Sandoval unveiled the “Nevada Revenue Plan,” which combined elements of the bill he presented in March, SB252, and parts of a plan from Assembly Republican leaders Paul Anderson and Derek Armstrong (AB464).
It’s expected to have a better chance of garnering the required two-thirds majority in the Assembly than his original bill.
“It’s good policy. It’s improved. It’s strong,” Sandoval said. “It recognizes what the Assembly and Senators talked about and it follows up on what I said in the State of the State, which is ‘we will listen.’”
Sandoval is seeking to extend or raise $1.1 billion in taxes over the next two years to fund his $7.4 billion budget plan. He’s proposed hundreds of millions more dollars for education programs for English language learners, students in poverty, children with disabilities and gifted and talented students.
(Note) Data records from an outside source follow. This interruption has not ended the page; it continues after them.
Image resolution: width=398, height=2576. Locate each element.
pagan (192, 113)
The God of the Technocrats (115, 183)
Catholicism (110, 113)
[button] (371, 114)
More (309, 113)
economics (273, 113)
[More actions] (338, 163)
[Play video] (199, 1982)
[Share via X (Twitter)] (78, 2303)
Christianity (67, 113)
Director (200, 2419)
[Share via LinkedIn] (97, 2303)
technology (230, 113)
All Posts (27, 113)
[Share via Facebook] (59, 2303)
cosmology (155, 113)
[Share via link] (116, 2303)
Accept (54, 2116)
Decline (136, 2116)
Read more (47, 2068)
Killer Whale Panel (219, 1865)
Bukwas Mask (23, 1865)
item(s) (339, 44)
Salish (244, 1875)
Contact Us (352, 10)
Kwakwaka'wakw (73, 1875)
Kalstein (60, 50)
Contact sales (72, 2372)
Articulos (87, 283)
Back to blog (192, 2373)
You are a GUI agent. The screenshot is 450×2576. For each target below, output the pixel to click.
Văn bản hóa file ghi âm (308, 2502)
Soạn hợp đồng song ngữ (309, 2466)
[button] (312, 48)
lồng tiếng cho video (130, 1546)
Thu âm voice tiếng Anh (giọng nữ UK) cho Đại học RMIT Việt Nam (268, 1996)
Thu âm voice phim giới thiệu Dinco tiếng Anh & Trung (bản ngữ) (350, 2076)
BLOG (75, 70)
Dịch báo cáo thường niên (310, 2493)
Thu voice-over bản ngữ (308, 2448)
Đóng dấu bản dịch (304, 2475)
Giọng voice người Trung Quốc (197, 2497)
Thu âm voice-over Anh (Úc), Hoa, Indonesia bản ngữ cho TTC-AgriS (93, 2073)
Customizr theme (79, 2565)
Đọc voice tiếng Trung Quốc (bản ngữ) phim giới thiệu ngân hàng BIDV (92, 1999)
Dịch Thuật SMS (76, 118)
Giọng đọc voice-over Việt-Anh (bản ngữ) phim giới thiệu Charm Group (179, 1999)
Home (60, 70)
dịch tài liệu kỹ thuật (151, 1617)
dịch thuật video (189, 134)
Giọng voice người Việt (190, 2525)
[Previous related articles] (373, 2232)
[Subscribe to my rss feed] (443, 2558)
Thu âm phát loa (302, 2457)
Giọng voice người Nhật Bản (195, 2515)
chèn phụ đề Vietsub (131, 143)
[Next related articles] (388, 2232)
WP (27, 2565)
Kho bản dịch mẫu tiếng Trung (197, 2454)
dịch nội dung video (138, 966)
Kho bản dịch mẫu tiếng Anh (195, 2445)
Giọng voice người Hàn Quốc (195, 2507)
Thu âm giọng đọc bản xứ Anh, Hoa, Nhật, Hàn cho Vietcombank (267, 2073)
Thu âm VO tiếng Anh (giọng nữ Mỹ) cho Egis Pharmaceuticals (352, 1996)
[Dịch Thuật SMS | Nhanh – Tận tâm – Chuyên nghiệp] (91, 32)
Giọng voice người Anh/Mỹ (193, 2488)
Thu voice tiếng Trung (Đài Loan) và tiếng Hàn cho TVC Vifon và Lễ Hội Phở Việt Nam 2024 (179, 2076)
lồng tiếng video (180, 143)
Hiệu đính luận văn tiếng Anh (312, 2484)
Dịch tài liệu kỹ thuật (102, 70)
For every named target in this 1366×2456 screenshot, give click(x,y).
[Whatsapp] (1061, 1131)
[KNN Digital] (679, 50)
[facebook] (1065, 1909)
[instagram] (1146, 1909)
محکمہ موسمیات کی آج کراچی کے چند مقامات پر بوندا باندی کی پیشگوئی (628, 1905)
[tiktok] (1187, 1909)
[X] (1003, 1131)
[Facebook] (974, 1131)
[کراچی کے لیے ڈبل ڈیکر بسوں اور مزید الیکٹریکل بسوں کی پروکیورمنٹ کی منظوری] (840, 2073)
The three-part plan raises the business license fee from $200 to a flat $500 for corporations and $300 for other business entities. It raises the rate of the existing modified business tax on payroll from 1.17 percent to 1.48 percent, similar to a proposal from Armstrong and Anderson.
Finally, it implements a “commerce tax,” which is similar to the governor’s original business license fee and is based on a business’ gross revenue and industry type. It applies to businesses that make more than $3.5 million in Nevada revenue over a year.
“This new proposal creates the necessary path toward completing the business of the state on time,” said Senate Majority Leader Michael Roberson, R-Las Vegas.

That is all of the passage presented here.